Der Begriff des gemeinschaftlichen Testaments ist im Gesetz selbst nicht definiert. Es verwundert daher nicht, wenn die Voraussetzungen für die Gemeinschaftlichkeit eines Testaments stets umstritten waren und umstritten geblieben sind. Das Gesetz gibt in § 2267 S. 1 BGB lediglich einen Typus des gemeinschaftlichen Testaments vor. Aus der dort verwendeten Formulierung "zur Errichtung eines gemeinschaftlichen Testaments nach § 2247 BGB genügt es, …" lässt sich zwanglos folgern, dass die Errichtung eines gemeinschaftlichen Testaments auch noch auf andere Art und Weise möglich sein muss.

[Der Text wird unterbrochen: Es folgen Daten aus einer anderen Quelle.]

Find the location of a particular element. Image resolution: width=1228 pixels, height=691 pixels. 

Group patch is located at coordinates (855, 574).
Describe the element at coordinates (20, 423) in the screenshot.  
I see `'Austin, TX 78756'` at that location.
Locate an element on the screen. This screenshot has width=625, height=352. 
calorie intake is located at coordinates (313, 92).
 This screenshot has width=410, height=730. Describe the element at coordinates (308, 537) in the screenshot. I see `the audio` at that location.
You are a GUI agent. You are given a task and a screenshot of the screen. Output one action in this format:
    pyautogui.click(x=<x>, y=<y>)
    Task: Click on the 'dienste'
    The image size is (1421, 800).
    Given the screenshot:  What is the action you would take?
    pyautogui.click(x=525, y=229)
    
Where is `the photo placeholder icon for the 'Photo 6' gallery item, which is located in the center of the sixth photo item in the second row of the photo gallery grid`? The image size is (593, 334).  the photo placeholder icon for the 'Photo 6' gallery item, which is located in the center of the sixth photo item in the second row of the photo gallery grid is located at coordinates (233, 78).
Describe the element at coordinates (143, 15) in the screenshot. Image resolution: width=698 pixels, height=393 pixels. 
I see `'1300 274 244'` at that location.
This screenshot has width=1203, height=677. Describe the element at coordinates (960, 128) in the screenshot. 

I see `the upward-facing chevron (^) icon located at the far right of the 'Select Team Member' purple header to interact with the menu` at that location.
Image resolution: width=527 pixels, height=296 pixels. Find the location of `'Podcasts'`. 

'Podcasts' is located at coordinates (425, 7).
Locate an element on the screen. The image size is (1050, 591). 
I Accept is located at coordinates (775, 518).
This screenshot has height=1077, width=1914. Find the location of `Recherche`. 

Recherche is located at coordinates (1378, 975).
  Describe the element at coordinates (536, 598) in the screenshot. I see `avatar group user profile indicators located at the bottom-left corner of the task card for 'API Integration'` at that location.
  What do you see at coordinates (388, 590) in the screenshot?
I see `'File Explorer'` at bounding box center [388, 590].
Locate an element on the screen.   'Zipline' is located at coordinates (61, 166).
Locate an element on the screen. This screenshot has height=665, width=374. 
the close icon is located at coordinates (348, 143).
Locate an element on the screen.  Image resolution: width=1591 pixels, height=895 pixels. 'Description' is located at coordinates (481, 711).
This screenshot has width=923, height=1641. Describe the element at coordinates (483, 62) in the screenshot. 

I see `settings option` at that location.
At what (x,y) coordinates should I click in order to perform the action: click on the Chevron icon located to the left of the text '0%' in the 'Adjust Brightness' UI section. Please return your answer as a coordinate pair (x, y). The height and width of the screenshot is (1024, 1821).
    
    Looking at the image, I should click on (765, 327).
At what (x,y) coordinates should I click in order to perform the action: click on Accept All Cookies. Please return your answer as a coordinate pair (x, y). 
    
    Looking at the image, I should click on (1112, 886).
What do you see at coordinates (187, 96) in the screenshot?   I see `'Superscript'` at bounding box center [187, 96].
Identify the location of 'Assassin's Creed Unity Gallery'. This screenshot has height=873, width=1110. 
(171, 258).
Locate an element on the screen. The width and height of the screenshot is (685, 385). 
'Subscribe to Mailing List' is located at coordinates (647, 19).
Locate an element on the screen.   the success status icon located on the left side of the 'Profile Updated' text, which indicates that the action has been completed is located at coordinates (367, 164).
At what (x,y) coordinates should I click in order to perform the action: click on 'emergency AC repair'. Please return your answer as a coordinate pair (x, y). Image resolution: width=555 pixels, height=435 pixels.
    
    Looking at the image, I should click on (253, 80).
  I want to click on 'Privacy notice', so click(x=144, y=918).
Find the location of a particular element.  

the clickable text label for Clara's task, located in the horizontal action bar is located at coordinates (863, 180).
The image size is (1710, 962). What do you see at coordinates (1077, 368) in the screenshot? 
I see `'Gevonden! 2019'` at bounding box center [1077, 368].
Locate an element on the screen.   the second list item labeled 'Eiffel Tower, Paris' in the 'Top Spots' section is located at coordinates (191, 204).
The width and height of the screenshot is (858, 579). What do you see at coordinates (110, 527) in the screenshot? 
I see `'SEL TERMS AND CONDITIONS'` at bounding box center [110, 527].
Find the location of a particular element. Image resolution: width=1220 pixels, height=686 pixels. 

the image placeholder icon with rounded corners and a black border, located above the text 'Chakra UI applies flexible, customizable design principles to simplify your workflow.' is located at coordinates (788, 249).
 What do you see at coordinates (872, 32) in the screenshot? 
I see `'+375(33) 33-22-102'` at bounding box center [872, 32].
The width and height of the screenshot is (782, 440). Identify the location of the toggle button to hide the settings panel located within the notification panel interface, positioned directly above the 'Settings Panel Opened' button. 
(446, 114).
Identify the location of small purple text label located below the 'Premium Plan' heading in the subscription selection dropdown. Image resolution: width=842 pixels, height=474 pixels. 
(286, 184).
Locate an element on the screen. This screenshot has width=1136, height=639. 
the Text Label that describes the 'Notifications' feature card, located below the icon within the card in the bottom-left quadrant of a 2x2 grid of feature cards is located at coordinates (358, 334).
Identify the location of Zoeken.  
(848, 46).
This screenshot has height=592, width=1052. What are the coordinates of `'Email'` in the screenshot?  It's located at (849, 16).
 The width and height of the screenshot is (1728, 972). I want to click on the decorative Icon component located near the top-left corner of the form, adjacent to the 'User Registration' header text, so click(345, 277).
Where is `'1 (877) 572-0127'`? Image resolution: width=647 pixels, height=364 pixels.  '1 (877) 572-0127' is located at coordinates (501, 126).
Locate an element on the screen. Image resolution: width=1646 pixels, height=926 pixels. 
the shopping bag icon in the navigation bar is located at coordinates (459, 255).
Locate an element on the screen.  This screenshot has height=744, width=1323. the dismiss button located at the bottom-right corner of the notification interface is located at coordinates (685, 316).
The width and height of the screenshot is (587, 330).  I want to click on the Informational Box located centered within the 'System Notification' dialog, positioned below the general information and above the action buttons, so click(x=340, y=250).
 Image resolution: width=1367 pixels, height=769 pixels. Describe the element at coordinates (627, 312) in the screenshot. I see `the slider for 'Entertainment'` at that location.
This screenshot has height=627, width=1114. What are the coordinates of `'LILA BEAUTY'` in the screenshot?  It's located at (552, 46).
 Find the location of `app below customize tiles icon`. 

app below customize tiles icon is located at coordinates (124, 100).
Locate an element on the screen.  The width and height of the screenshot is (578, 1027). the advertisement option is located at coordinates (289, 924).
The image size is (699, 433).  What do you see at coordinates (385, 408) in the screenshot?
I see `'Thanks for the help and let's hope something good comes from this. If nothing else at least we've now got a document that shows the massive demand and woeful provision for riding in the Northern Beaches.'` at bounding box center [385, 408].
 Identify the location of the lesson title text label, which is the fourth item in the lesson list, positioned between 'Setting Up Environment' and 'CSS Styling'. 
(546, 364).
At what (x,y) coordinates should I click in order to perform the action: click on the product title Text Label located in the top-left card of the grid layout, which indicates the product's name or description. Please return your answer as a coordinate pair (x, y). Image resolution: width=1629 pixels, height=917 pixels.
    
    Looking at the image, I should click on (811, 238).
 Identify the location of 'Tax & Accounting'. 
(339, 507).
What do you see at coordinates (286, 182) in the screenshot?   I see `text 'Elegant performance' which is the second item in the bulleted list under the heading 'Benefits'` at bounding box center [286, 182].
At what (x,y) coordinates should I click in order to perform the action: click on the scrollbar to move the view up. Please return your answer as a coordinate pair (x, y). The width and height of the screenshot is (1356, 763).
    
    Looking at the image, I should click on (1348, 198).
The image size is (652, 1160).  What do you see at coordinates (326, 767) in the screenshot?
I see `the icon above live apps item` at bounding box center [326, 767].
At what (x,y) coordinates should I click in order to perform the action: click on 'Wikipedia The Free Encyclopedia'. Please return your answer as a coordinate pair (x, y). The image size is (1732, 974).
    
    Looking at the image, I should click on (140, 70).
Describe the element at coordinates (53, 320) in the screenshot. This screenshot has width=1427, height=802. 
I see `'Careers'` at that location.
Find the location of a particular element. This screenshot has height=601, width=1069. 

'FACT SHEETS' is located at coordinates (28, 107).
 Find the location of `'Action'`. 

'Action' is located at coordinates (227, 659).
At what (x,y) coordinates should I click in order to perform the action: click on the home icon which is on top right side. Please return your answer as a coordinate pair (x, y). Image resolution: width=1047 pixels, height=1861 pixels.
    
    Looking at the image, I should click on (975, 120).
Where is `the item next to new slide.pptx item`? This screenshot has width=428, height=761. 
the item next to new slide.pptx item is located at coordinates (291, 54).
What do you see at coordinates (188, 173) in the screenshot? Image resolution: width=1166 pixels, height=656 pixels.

II. Gemeinschaftliche Testamente der §§ 2265 ff. BGB

 

Rz. 5

Daher stellt sich insbesondere bei Testamenten von Ehegatten, die räumlich und/oder zeitlich getrennt voneinander errichtet werden, die Frage, ob diese Testamente als ein gemeinschaftliches Testament im Sinne der §§ 2265 ff. BGB einzuordnen sind oder nicht. Die Beantwortung dieser Frage kann i.R.d. §§ 2268, 2270 BGB darüber entscheiden, ob die Verfügung des einen Ehegatten bei Unwirksamkeit oder Widerruf des anderen Ehegatten wirksam bleibt, ob die Auslegungsregeln des § 2269 und des § 2270 BGB Anwendung finden, ob und wie Verfügungen nach § 2271 BGB widerrufen werden können, wie nach § 2272 BGB die Rücknahme aus amtlicher Verwahrung zu erfolgen hat und ob bei der Eröffnung eines Testaments § 2273 BGB zu beachten ist oder nicht. Im Einzelnen werden hierzu folgende Ansichten vertreten:

1. Objektive Theorie

 

Rz. 6

Diese früher herrschende Ansicht stellte rein formalistisch auf den Begriff der Einheit der Urkunde ab.[4] Diese Theorie, die zunächst den Charme einer eindeutigen Abgrenzung zu haben scheint, verliert selbigen schnell wieder, wenn man diese tatsächlich anwenden will. Die vom RG in seiner grundlegenden Entscheidung[5] verwendete Definition ist nämlich alles andere als eindeutig und widerspruchsfrei: "Das Wesen des gemeinschaftlichen Testaments besteht darin, dass die letztwilligen Verfügungen mehrerer Personen in einer einzigen Urkunde errichtet werden. Es kommt nicht darauf an, ob die Verfügungen auf einem Blatt oder ob sie auf mehreren Bogen oder Blättern stehen. Es können mehrere Personen ihre letztwilligen Verfügungen nacheinander auf dasselbe Blatt Papier schreiben, ohne dass ein gemeinschaftliches Testament hergestellt wird; andererseits kann ein gemeinschaftliches Testament aus mehreren Bogen oder Blättern bestehen. Es kommt auch nicht wesentlich auf den Inhalt der Verfügungen, auf die Einheitlichkeit oder Gemeinschaftlichkeit des Errichtungsaktes oder auf die Absicht der Verfügenden an …" Dementsprechend wurde die objektive Theorie zu Recht bspw. von v. Hippel[6] angegriffen, der darlegte, dass der Begriff der Einheit der Urkunde schwer abzugrenzen und deswegen schlecht geeignet sei.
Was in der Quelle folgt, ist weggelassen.